After giving the messenger minute instructions and a liberal gratuity, Carter dismissed him and the despatches from his thoughts. Later in the day he was to be reminded not only of them but of the evil leer bestowed by Johann at the munificent tip dropped into his horny palm.

From the window of his room Carter watched the stir in the camp. In response to the first call from the bugles, the men were already bestirring themselves along the tent-marked company streets; some industriously polishing belt plates and buttons; some tightening the laces of their leggings, while still others, ruddy of visage, were plunging close-cropped heads into buckets of splashing cold water. At the far end of the street, opposite his window, the over prompt were already falling in. The sergeants picturesquely marked the points of rest. The first sergeant was glancing over the bundle of orders he had drawn from his belt, preparatory to roll call and the routine of the day.

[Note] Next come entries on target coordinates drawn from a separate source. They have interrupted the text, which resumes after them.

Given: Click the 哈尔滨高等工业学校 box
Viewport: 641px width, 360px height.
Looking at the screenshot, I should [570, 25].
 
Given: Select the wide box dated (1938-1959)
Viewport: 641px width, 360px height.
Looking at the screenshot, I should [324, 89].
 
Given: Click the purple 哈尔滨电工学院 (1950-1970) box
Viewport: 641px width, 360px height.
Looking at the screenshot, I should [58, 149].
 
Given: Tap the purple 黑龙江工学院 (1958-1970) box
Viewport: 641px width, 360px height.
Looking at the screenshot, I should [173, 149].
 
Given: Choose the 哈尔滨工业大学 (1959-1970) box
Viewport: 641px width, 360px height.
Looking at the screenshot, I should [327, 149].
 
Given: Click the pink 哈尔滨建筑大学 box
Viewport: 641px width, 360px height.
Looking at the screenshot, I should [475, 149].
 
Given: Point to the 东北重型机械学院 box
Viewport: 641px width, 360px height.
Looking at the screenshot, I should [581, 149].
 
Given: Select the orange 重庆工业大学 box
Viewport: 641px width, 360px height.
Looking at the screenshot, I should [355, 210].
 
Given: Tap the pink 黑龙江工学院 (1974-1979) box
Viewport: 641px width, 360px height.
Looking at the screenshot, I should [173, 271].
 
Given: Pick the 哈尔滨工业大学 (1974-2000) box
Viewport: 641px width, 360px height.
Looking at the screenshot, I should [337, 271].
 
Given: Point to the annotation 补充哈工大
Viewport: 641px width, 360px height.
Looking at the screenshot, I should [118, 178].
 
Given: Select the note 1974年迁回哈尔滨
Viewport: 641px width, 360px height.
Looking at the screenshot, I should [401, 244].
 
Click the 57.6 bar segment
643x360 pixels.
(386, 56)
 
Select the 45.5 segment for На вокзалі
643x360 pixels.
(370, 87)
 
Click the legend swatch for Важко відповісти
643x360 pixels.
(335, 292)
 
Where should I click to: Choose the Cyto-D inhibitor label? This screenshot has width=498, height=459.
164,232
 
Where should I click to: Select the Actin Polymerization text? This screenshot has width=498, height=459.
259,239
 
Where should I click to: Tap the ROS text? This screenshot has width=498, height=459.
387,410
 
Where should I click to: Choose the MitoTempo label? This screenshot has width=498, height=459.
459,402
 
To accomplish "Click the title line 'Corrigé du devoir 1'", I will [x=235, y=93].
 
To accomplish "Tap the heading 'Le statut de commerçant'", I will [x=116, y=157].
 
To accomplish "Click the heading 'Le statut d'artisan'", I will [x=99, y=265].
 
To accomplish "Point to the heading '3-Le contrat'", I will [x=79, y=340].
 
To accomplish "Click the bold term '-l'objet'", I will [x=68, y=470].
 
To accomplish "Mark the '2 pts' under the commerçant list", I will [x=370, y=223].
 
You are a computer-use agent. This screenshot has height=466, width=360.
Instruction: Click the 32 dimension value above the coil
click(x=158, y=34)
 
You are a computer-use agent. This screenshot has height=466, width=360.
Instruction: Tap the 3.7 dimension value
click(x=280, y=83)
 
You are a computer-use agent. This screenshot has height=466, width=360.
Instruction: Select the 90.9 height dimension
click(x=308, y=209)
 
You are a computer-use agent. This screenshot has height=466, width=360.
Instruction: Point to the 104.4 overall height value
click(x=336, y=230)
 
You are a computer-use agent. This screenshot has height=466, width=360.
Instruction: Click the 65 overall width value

The world beyond, the world of fields and woods and flowers, looked fair; the sun had not yet dried the dew, and jaded as he was, Carter thanked God for all things sweet and pure. Something choked in his throat. He welcomed the galloping approach of Zulka, who, shortly, drew up beneath his window. In a flash, the Count read the trouble in the New Yorker's face, but pretending not to, he touched his hat brim in precise military salute.

"I've rare tidings for thee, my lord," and he vigorously waved an oblong paper in a melodramatic manner. "Given under hand and seal, as your lawyer chaps would say."

"Just as soon as I can get this boot on," answered Carter in a tone he strove desperately to keep cheerful. Having accomplished his task without unreasonable delay, he picked up a hat and crop and descended to the courtyard of the inn where the other was impatiently waiting with some good tidings he found hard to contain.

"Read that, Cal," he said, as he thrust the papers into his friend's hands. Carter opened the document to be confronted with an incomprehensible jumble of letters in Latin,—a language he had promptly forgotten the day of his graduation,—a lordly seal and, dearest of all, in an angular feminine hand, in subscription:

"Trusia, Dei Gratia, Vice Regina."

He feasted his eyes on the one word that for him blurred all the rest, "Trusia."

"Trusia" of the marvelous eyes. "Trusia" of the ensnaring hair. "Trusia" the beloved, the desirable.

"So you haven't forgotten your Latin, after all," Zulka was saying, leisurely dismounting from his horse.

"But I have," answered Carter. "What does it all mean?"

"Your commission, man. Major of the Royal Hussars. For the present attached to Her Grace, as Aide. I congratulate you."

"Don't, Paul; not yet. It is going to be all the harder for me."

Zulka nodded his head gravely. "You'd better fight at close range. It is harder, but quicker."

He noted Calvert's riding costume at a glance and made a sudden resolve.

"Better take a ride, old chap. Get yourself in condition. I'm busy to-day. Borrow Casimir's horse—he's off for the morning. I think Natalie will be out on the road this way. She'd appreciate your escort, I'll wager. We creep a step nearer the city this morning, and as Division Adjutant I'll have my hands full.

"Here, Casimir," he called to the equerry who was lazily swinging his feet over the edge of the porch on which he had seated himself, "lend Major Carter your mount for this morning, can't you?"

"Gladly. Saral is the right sort and I guess bears him no ill will for yesterday's stampede."

Carter was about to mount when Carrick put in a solemn appearance from the stables.

"Some one has tackled the automobile with an axe, sir," he announced ruefully. "The wheels are left, and that's about all of the 'go' part." Carter turned wrathfully from the horse to follow Carrick back to the shed where the big car had been housed. With ready sympathy the two young Krovitzers followed.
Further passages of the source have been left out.